So long, Technorati
That’s it. I’ve had it. No more Technorati. I’ve used the site for, what, a couple of years now to keep track of what people were saying about posts on kottke.org and searching blogs for keywords or current events. During that time, it’s been down at least a quarter of the time (although it’s been better recently), results are often unavailable for queries with large result sets (i.e. this is only going to become a bigger problem as time goes on), and most of the rest of the time it’s slow as molasses.
When it does return results in a timely fashion for links to kottke.org, the results often include old links that I’ve seen before in the results set, sometimes from months ago. And that’s to say nothing of the links Technorati doesn’t even display. The “kottke.org” smart list in my newsreader picks up stuff that Technorati never seems to get, and that’s only pulling results from the ~200 blogs I read, most of which are not what you’d call obscure. What good is keeping track of 14 million blogs if you’re missing 200 well-known ones? (And trackbacks perform even better…this post got 159 trackbacks but only 93 sites linking to it on Technorati.)
Over the past few months, I’ve been comparing the results from PubSub to those of Technorati and PS is kicking ass. Technorati currently says that 19 sites have linked to me in the past 6 days (and at least four of those are old and/or repeats…one is from last September, fer chrissakes) while PubSub has returned 38 fresh, unrepeated results during that same time. (Not that PubSub is all roses and sunshine either…the overlap between the result sets is surprisingly small.)
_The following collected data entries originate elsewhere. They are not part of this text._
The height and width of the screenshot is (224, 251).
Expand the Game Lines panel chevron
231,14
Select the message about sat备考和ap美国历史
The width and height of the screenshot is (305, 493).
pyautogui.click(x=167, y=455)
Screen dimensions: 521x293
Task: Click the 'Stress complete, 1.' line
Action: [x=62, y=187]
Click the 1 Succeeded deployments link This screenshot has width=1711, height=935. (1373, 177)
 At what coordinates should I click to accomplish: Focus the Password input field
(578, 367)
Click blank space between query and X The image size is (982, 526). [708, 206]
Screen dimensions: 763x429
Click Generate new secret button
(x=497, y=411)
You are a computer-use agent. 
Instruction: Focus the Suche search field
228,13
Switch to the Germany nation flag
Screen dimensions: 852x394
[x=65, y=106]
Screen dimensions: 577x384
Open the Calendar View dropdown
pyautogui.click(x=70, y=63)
While their search of the live web (the site’s primary goal) has been desperately in need of a serious overhaul, Technorati has branched out into all sorts of PR-getting endeavors, including soundbiting the DNC on CNN, tags (careful, don’t burn yourself on the hot buzzword), and all sorts of XML-ish stuff for developers. Which is all great, but get the fricking search working first! As Jason Fried says, better to build half a product than a half-assed product. I know it’s a terrifically hard problem, but Figure. It. Out.
As for the acquisition rumors, I don’t know who’d buy such a mess, but if someone does, I look forward to them improving it to a usable level. Pretty much everyone I talk to in the industry thinks the site sucks and we’ve just been waiting for it to get better because, well, it would have to at some point, wouldn’t it? Well, I’m tired of waiting. Goodbye, Technorati…your url will darken the door of my browser no longer.
Update: For the short amount of time I’ve been using it, IceRocket’s blog search seems to work quite well. Thanks to Kevin for pointing me in that direction.